Dahili bağlantı: Bağlantılı vs. hantal
İçeriğinize birkaç seçenek bağlantısı eklemek, belki de artık sayfaları veya en iyi performans gösteren ürünleri desteklemek için harikadır. Bununla birlikte, çok fazla dahili bağlantıya sahip olmak diye bir şey var.
Her kelimenin veya ifadenin bir hedef URL'ye bağlandığı bir sayfa düşünün. Nereye gideceğinizi nasıl belirlersiniz?
Görünüşe göre her metin parçası dikkatinizi çekmek için eşit şekilde yarışıyor.
Bu, web sitenizin son kullanıcıları için sorunlu olacaktır. Aynı şeyi arama motorları için de söyleyebiliriz.
Her metin öğesi başka bir yere bağlantıysa ve sitenizdeki her sayfa binlerce bağlantı sağlıyor ve alıyorsa, bir arama motoru hangi sayfaların daha fazla veya daha az değerli olduğunu nasıl yorumlayabilir?
Bağlamsal analiz ve tematik sayfa sınıflandırması bile çok daha zorlayıcı hale geliyor.
SEO'da rakip güçlerde gezinme
SEO'da rakip güçleri dengelemek stratejik bir yaklaşım gerektirir.
- URL'lerin hacmi : Aşırı içerik yerine verimli taramaya öncelik verin. Tekrarlamayı ve tarama bütçesinin boşa harcanmasını önlemek için URL mimarisini ve yönlendirmeleri optimize edin.

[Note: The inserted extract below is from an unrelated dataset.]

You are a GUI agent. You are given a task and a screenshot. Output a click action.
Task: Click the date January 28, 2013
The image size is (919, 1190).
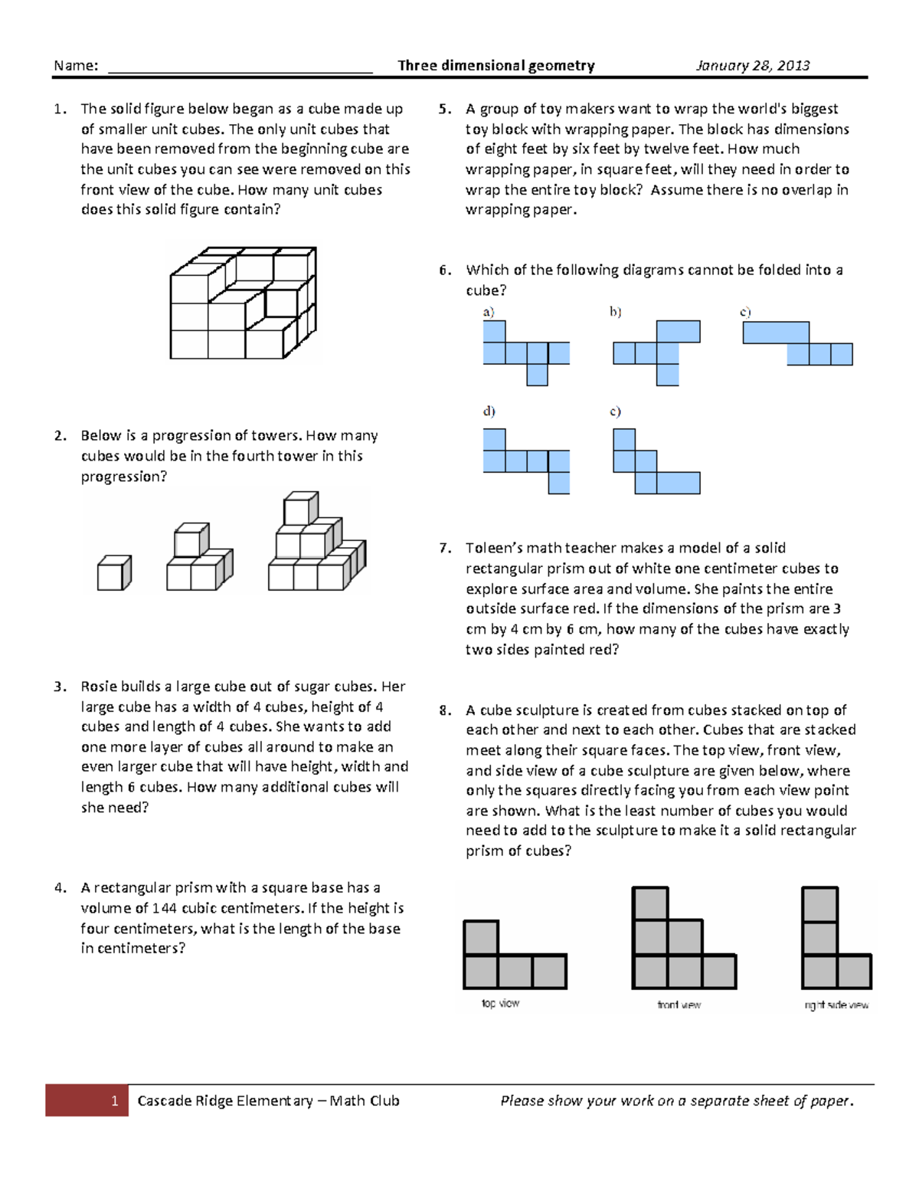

- Bağlantılar ve içerik : Rekabetçi alanlarda ihtiyaç duyulan miktarı göz önünde bulundurarak kaliteyi vurgulayın. Yüksek değerli içerik sunmaya ve gerçek dünyada etkili bağlantı kurma fırsatlarını aramaya odaklanın.

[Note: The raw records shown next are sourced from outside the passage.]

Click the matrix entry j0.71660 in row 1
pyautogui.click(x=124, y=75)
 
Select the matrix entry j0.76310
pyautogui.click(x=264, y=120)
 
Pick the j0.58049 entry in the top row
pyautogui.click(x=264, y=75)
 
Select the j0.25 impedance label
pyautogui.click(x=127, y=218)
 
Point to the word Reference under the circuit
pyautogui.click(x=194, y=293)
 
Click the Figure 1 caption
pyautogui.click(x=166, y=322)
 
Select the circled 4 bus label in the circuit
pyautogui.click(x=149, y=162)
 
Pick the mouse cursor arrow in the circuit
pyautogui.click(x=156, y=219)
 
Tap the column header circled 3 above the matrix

- Anahtar kelime optimizasyonu : Seyrek içerik ile anahtar kelime doldurma arasında bir denge kurmaya çalışın. Aşırı optimizasyona gerek kalmadan konunun alaka düzeyini sağlayın.
- Kullanıcı deneyimi : Hız ve işlevselliğin bir karışımını hedefleyin. Sorunsuz bir kullanıcı deneyimi için JavaScript dağıtımını optimize edin, sunucu tarafı oluşturmayı düşünün ve yürütme darboğazlarını yönetin.
- Bölgesel dağıtım : Yaklaşımınızı hedeflere göre uyarlayın. Yerel odaklama için NAP sinyallerine öncelik verin. Küresel erişim için içeriğe, mimariye ve otoriteye odaklanın.
- Dahili bağlantı : Kullanıcıları veya arama motorlarını bunaltmadan bağlantılı bir yapıyı koruyun. Bağlantıların aşırı yüklenmesini önlerken gezinmeyi geliştirmek için ilgili bağlantıları ekleyin.
Her bir gücün nüanslarına saygı duyan bütünsel ve uyarlanabilir bir strateji benimsemek, SEO çalışmalarınızı daha yönetilebilir hale getirmenize yardımcı olabilir.
Bu makalede ifade edilen görüşler konuk yazara aittir ve mutlaka Search Engine Land değildir. Personel yazarları burada listelenir.